(A block of data)
##########

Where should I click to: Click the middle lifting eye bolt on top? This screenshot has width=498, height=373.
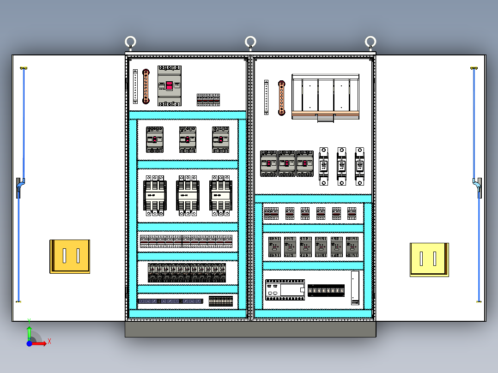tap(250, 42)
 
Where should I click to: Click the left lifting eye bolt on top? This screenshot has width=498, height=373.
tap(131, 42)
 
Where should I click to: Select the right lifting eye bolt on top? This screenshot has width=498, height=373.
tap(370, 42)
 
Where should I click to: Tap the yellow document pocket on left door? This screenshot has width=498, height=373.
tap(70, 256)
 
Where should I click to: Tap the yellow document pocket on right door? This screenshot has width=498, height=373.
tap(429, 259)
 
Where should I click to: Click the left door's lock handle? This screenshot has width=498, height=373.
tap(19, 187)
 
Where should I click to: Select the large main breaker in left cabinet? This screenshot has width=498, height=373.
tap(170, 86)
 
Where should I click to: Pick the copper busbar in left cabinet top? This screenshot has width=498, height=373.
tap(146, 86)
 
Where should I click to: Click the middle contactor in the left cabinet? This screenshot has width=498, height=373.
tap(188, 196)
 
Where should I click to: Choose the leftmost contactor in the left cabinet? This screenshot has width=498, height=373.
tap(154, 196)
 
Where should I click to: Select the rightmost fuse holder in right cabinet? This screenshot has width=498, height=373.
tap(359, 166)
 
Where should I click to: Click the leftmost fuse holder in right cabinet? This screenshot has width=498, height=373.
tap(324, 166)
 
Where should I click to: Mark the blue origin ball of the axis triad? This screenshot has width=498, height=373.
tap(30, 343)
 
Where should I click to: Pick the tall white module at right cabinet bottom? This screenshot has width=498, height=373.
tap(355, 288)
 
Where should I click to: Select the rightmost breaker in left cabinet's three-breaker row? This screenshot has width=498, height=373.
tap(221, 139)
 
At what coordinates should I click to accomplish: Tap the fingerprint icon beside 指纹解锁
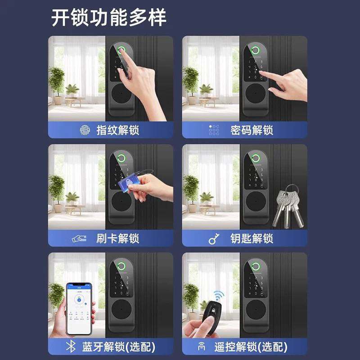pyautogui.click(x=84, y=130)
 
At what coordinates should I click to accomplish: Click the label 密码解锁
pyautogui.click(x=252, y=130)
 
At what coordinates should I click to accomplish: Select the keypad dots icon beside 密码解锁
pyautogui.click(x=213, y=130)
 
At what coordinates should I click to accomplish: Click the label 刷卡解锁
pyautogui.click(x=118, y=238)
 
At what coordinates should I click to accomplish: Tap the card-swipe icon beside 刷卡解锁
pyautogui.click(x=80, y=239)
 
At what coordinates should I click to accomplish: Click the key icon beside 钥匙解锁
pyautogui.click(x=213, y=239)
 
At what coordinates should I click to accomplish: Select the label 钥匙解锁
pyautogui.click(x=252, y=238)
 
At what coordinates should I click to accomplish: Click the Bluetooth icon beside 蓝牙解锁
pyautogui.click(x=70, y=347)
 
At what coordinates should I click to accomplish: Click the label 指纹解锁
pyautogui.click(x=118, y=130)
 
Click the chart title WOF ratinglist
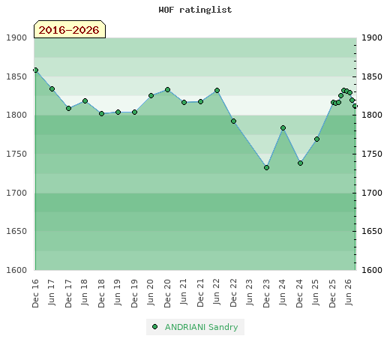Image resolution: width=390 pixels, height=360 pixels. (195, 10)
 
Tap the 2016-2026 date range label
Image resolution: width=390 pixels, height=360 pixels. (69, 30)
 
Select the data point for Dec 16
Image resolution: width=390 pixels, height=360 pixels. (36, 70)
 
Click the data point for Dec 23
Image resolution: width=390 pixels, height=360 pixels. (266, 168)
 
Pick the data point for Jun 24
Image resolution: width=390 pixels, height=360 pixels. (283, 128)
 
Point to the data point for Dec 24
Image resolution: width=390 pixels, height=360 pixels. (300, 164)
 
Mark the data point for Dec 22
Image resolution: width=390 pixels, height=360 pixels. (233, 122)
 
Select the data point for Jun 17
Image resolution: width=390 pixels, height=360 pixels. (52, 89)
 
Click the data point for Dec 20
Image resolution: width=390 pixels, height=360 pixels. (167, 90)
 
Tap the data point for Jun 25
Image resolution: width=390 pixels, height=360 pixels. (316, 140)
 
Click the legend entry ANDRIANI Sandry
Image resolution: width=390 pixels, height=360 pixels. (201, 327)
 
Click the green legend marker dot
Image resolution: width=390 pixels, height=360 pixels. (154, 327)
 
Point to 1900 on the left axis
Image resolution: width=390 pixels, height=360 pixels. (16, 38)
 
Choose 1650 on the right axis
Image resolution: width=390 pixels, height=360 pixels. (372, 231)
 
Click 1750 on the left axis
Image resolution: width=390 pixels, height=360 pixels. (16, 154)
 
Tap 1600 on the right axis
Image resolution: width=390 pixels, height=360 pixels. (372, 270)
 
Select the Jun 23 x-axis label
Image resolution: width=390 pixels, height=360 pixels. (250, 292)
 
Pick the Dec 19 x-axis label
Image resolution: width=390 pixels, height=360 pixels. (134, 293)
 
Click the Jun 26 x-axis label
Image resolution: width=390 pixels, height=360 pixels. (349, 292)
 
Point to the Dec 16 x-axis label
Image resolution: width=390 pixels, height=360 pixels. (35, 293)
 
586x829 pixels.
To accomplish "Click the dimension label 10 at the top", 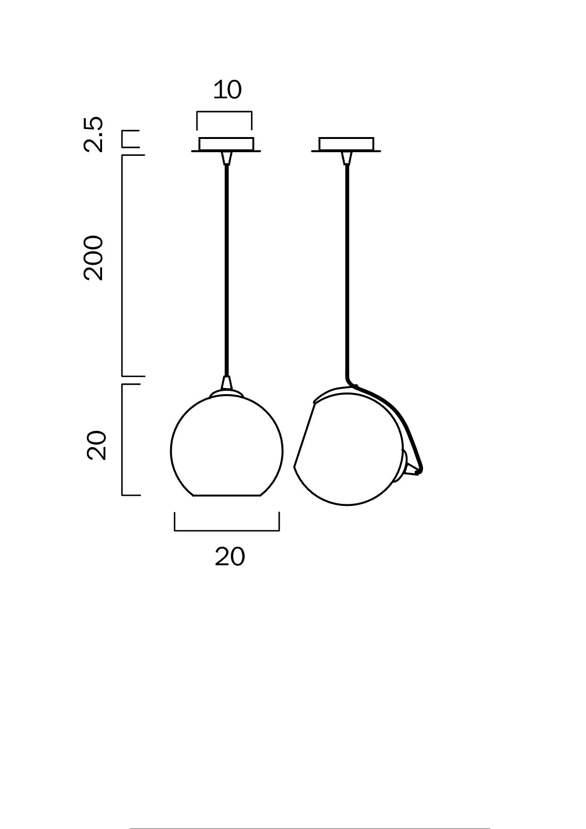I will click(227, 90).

##########

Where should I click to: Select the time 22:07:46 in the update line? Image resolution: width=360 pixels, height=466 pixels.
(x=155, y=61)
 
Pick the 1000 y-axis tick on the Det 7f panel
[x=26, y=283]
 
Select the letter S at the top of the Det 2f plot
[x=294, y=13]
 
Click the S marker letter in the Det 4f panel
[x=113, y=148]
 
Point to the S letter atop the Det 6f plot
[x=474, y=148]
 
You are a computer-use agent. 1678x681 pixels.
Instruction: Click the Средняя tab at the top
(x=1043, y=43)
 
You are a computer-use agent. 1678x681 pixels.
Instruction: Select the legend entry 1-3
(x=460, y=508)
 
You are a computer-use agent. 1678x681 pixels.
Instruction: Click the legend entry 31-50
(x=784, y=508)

##########

Exercise: Change "document pocket" to "document holder" in the listing, starting at the line containing "Where should I click to: Click the middle lifting" and ending at the line containing "tap(170, 86)", keeping everything else the same. Leave the pictures out.

Answer to the task:
Where should I click to: Click the middle lifting eye bolt on top? This screenshot has width=498, height=373.
tap(250, 42)
 
Where should I click to: Click the left lifting eye bolt on top? This screenshot has width=498, height=373.
tap(131, 42)
 
Where should I click to: Select the right lifting eye bolt on top? This screenshot has width=498, height=373.
tap(370, 42)
 
Where should I click to: Tap the yellow document holder on left door? This screenshot has width=498, height=373.
tap(70, 256)
 
Where should I click to: Tap the yellow document holder on right door? This screenshot has width=498, height=373.
tap(429, 259)
 
Where should I click to: Click the left door's lock handle? This screenshot has width=498, height=373.
tap(19, 187)
 
Where should I click to: Select the large main breaker in left cabinet? This screenshot has width=498, height=373.
tap(170, 86)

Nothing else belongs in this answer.